To wrap up, recall that each received letter $Y_i$ in the message (Y_1, , Y_K)$ depends solely on the corresponding letter $X_i$ in the message sent through the channel. This implies that $I(X; Y) \leq \sum_{i=1}^K I(X_i; Y_i) \leq K \, C$.This yields:

\[ N \leq 1 + N \, p_E + K \, C. \]

This reveals that for the probability of error to go to zero, i.e. $p_E \rightarrow 0$ as $N \rightarrow \infty$, the transmission rate $N/K$ must be lower than $C$.

Experiment

Consider the Binary Symmetric Channel (BSC) that randomly flips $0 \mapsto 1$ and $1 \mapsto 0$ with equal probability $0<q<1$. The capacity of this channel is easily computed and equals $C = 1 - h_2(q)$ where $h_2(q) = -[q \, \log_2(q) + (1-q) \, \log_2(1-q)]$ is the binary entropy function: the optimal encoding distribution is

\[p_{\text{code}}(0) = p_{\text{code}}(2) = 1/2.\]

For a flipping rate of $q=0.1$ the channel capacity equals $C=0.53$. To estimate the performance of the random Shannon codebook strategy, I chose $N=13$ and several values of $K \geq N$. This means generating a random codebook $\mathcal{C}= \{x^{[1]}, \ldots, x^{[2^N]}\}$ of size $2^{13} = 8192$ consisting of random binary vectors of size $K$. For a randomly chosen codeword $x^{[i]}$, a received message $y_\star$ is generated by flipping each of the $K$ coordinates of $x^{[i]}$ independently with probability $q$. In the BSC setting, it is easily seen that the codeword of $\mathcal{C}$ that was the most likely to have originated $y_{\star}$ is

\[ x_\star \; = \; \mathop{\mathrm{argmin}}_{x \in \mathcal{C}} \; \|x - y_\star\|_{L^2}. \]

The nearest neighbor $x_\star$ can be relatively efficiently computed with a nearest-neighbor routine (eg. FAISS). The figure below reports the probability of error (i.e. “Block Error Rate”),

\[ \text{(Block Error Rate)} \; = \; \mathbb{P}(x_\star \neq x^{[i]}) \]

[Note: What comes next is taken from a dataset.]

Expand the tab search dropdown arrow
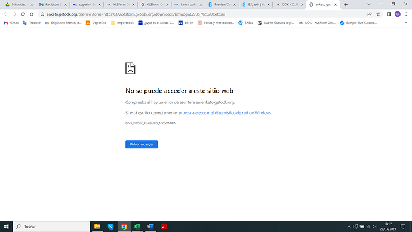This screenshot has width=412, height=232. coord(369,4)
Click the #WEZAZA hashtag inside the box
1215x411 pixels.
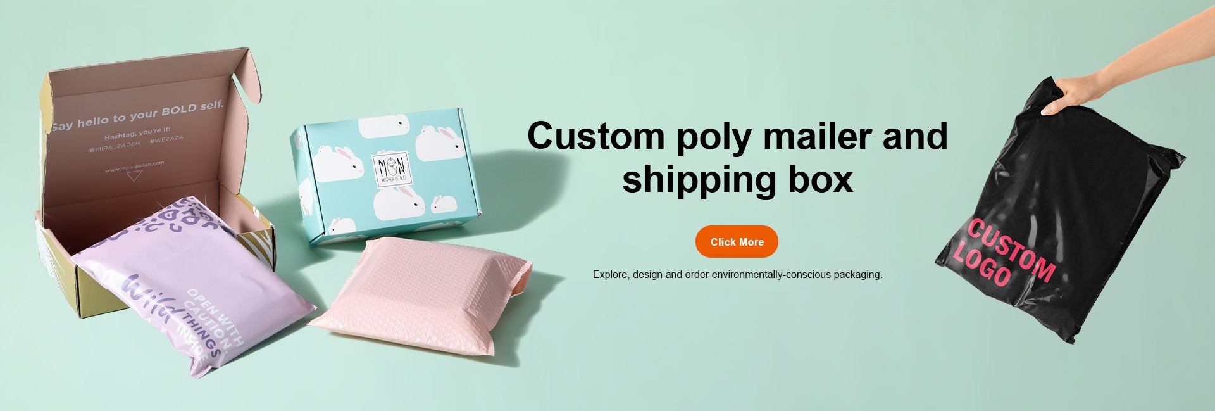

when the codeword $x^{[i]}$ is chosen uniformly at random within the codebook.

It can be seen that, although the error rate does go to zero for low transmission rate, the choice of $K = N / C$ where $C$ is the channel capacity still yields a relatively large block error rate. This indicates that the block size $N=13$ is still far too low for the “law of large number” arguments presented in the previous section to kick-in. I did try for $N=20$ and a codebook of $2^{20} \approx 10^6$ and the performace was still not impressive. This shows that even though the Shannon codebook approaches is an elegant construction, it is far from being practically useful. It requires a very large codebook of size $2^N$ and decoding requires doing a nearest-neighbors search that can become slow as $N$ increases.

References

Shannon, Claude Elwood. 1948. “A Mathematical Theory of Communication.” The Bell System Technical Journal 27 (3). Nokia Bell Labs: 379–423.